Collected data
╔══

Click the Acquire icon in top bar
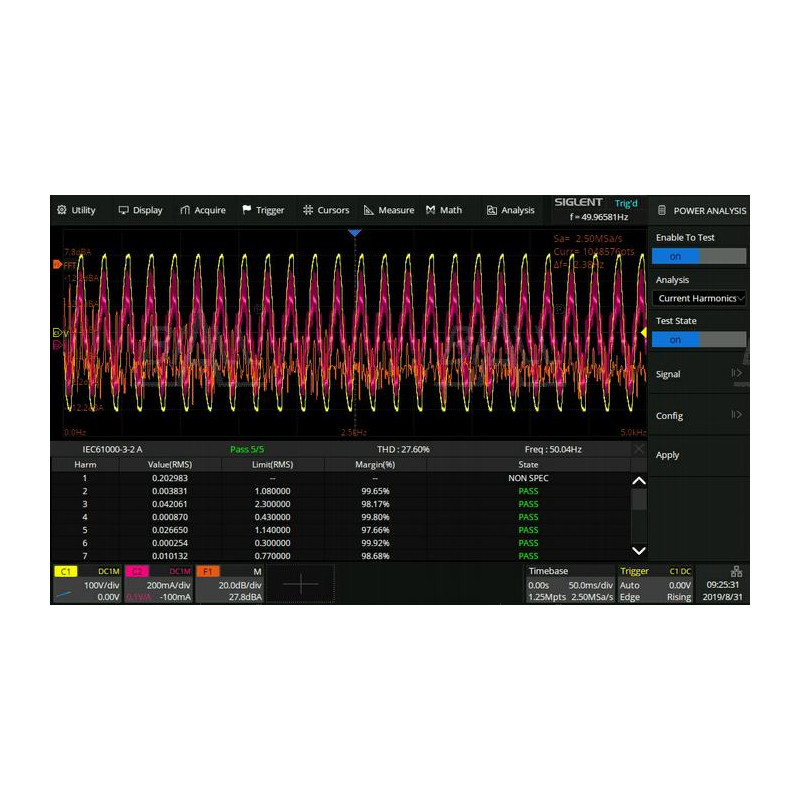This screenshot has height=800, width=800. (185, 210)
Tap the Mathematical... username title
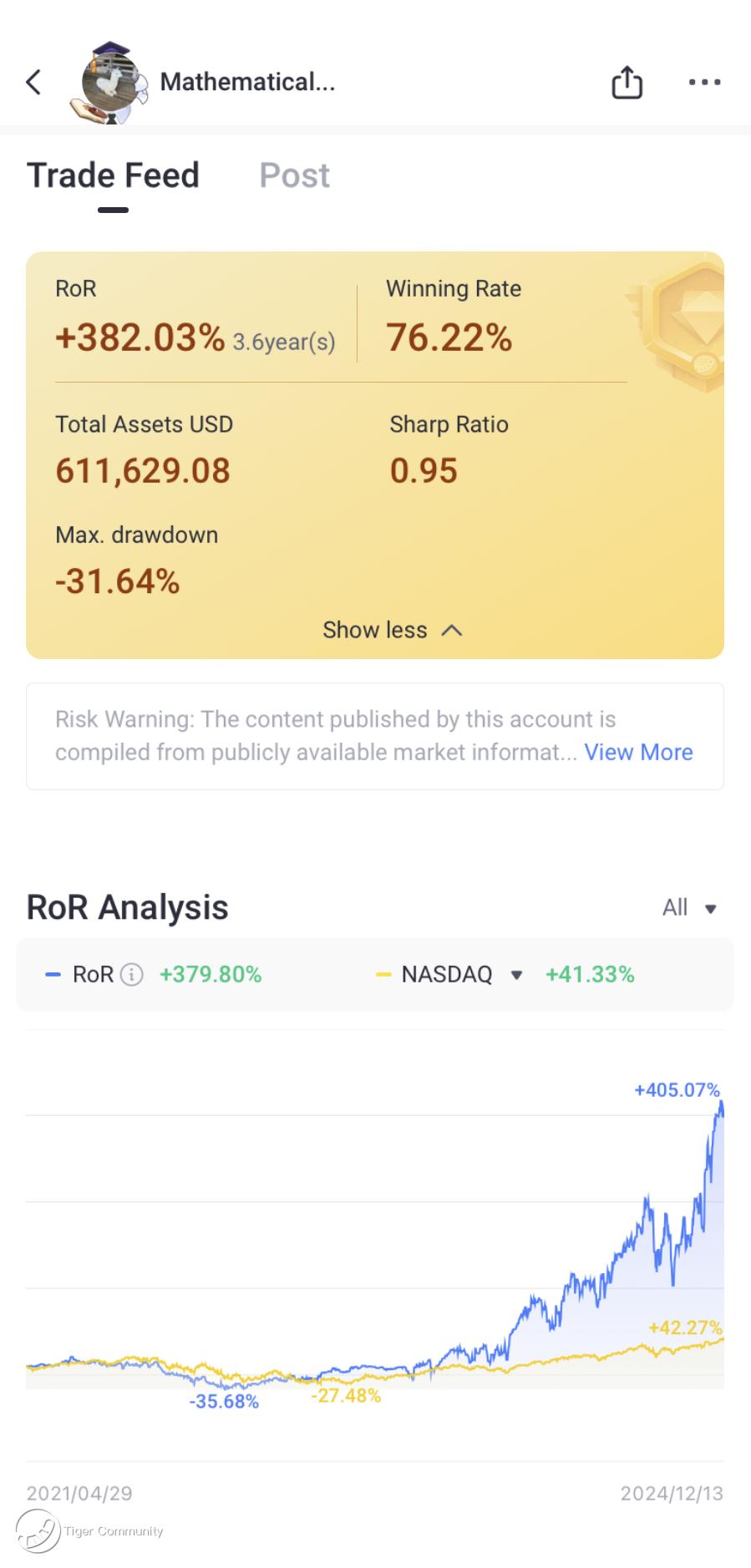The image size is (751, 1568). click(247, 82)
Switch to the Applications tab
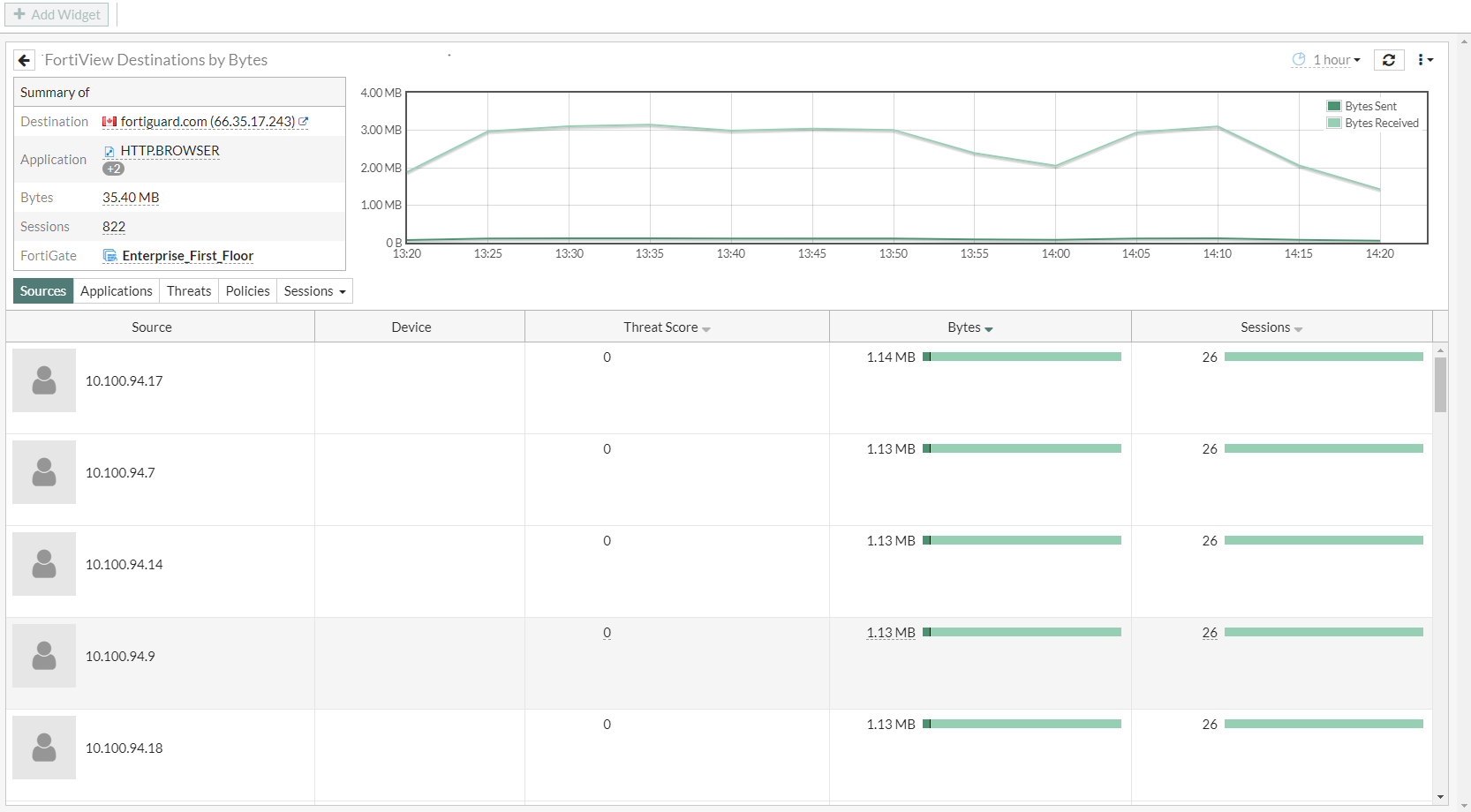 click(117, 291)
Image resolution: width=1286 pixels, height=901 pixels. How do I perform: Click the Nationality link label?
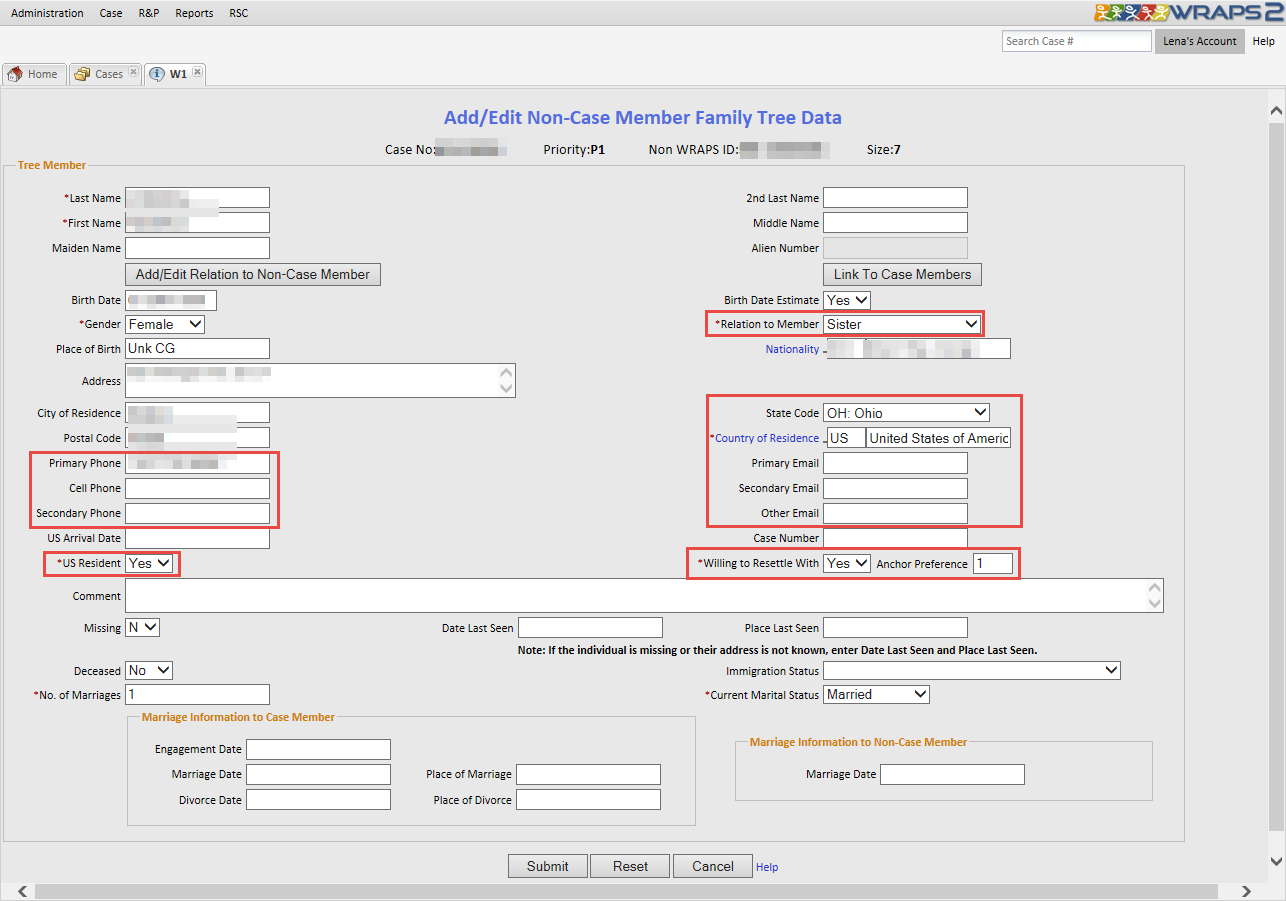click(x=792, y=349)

╚══

**Try it:**
What is needed is a verbatim transcription of the records, minus the pictures.

**Final answer:**
Click the Acquire icon in top bar
This screenshot has height=800, width=800. (185, 210)
Tap the Mathematical... username title
The image size is (751, 1568). click(247, 82)
Switch to the Applications tab
 click(117, 291)
Image resolution: width=1286 pixels, height=901 pixels. How do I perform: Click the Nationality link label?
click(x=792, y=349)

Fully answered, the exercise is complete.